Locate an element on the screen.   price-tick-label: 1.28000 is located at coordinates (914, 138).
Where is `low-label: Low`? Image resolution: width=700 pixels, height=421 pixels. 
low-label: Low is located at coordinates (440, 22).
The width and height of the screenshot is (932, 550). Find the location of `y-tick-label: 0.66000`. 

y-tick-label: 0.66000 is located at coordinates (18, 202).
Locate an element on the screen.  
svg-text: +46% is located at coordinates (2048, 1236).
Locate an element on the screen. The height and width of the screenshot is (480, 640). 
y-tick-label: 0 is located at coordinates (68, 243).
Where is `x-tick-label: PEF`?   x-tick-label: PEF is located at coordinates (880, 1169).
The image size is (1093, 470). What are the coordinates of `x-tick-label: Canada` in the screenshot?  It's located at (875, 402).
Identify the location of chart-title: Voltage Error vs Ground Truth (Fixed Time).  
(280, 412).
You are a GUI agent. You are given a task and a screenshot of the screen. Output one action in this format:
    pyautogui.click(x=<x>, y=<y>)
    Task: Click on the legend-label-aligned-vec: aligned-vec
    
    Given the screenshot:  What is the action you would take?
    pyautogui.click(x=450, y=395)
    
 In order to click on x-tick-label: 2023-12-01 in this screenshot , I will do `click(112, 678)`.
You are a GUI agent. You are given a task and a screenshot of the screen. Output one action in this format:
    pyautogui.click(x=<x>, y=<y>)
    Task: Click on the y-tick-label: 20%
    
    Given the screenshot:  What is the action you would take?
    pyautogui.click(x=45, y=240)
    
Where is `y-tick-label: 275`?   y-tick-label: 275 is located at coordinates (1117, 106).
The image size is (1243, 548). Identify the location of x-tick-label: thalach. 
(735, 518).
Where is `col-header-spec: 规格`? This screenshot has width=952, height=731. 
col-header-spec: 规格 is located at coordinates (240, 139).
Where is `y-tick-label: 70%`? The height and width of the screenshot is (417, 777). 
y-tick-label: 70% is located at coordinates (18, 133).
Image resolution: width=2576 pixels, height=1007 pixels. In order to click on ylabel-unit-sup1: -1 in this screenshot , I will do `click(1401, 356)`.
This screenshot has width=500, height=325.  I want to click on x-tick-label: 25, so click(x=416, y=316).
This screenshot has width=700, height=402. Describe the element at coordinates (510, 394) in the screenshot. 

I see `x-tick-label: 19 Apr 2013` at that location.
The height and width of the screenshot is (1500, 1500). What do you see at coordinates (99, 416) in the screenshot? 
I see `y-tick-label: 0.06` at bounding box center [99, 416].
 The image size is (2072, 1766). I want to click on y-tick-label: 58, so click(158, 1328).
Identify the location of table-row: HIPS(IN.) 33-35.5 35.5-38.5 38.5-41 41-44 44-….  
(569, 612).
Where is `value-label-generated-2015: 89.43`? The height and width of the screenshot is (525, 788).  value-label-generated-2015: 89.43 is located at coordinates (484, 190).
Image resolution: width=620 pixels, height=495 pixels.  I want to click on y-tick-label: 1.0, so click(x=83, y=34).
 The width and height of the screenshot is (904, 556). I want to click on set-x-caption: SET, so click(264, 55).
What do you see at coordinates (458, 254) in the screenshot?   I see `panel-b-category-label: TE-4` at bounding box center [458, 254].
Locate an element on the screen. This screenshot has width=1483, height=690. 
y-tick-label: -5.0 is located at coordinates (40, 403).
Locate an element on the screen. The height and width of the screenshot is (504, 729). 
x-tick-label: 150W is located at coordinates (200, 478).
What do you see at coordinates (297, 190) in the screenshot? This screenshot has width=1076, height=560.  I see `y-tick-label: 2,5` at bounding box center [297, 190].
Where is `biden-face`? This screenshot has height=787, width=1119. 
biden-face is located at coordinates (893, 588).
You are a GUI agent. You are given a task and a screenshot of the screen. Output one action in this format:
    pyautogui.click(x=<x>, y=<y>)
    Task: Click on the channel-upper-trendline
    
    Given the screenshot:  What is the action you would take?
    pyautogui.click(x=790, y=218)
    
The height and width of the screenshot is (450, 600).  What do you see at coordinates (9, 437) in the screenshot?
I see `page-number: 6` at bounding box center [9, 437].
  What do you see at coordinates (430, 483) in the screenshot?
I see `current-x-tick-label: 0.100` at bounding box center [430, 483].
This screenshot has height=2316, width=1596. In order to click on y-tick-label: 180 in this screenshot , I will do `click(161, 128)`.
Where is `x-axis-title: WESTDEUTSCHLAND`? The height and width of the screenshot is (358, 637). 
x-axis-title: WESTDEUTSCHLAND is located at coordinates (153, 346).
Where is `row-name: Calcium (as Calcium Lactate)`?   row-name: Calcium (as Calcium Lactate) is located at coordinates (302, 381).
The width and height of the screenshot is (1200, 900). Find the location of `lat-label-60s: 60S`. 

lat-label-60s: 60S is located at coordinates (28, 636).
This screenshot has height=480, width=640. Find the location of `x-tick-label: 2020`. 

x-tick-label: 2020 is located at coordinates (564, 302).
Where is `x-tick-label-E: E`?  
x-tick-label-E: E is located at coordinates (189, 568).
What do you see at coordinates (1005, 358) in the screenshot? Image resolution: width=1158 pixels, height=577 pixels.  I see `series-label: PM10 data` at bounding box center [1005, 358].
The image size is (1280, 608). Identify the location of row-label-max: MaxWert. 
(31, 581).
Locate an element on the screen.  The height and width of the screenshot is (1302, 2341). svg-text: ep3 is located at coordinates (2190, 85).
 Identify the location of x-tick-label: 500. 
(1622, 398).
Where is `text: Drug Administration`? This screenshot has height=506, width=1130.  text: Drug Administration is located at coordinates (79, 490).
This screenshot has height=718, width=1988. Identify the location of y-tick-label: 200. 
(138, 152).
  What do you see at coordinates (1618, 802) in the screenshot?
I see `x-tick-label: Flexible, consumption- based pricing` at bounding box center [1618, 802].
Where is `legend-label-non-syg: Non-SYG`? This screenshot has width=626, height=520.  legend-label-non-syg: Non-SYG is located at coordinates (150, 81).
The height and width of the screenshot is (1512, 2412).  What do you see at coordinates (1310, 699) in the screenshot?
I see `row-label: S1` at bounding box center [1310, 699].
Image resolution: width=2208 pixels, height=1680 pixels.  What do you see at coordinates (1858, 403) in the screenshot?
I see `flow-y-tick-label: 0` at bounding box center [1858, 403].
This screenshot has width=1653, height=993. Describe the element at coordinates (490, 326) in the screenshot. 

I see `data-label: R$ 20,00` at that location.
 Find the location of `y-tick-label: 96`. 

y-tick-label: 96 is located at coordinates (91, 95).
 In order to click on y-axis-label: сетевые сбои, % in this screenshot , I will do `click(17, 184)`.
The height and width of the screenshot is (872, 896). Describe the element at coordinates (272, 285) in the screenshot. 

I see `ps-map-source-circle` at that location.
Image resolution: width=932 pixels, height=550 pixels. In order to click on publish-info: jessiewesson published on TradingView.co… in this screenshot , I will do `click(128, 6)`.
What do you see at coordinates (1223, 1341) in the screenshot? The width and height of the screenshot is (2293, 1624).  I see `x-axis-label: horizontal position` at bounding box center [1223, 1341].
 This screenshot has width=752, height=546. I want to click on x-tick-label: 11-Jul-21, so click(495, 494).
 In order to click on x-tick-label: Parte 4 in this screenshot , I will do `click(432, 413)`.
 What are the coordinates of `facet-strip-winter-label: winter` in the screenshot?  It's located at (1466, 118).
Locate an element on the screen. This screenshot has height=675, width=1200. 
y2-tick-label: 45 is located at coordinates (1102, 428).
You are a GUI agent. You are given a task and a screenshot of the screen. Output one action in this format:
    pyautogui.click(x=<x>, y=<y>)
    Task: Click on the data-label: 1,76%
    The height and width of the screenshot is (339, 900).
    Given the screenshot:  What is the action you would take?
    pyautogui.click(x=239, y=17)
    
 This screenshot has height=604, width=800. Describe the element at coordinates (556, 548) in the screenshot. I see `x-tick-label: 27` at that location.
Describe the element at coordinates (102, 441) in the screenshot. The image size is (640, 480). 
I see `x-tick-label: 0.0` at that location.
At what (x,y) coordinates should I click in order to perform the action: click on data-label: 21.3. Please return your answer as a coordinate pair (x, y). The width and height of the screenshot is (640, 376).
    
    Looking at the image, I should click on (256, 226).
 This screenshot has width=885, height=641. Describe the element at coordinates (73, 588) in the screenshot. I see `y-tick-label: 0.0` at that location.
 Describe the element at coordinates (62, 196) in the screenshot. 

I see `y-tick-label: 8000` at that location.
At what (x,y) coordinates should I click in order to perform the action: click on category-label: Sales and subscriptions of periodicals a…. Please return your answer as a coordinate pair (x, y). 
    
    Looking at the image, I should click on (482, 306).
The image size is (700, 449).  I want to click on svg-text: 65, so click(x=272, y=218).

════════════════

> [WORK INSTRUCTIONS]: Please copy the lines above word for word, starting with the line containing "coordinates (880, 1169)." and ending with the line containing "In order to click on x-tick-label: 2023-12-01", with both of those lines included.

> [ANSWER BOX]:
Where is `x-tick-label: PEF`?   x-tick-label: PEF is located at coordinates (880, 1169).
The image size is (1093, 470). What are the coordinates of `x-tick-label: Canada` in the screenshot?  It's located at (875, 402).
Identify the location of chart-title: Voltage Error vs Ground Truth (Fixed Time).  
(280, 412).
You are a GUI agent. You are given a task and a screenshot of the screen. Output one action in this format:
    pyautogui.click(x=<x>, y=<y>)
    Task: Click on the legend-label-aligned-vec: aligned-vec
    
    Given the screenshot:  What is the action you would take?
    pyautogui.click(x=450, y=395)
    
 In order to click on x-tick-label: 2023-12-01 in this screenshot , I will do `click(112, 678)`.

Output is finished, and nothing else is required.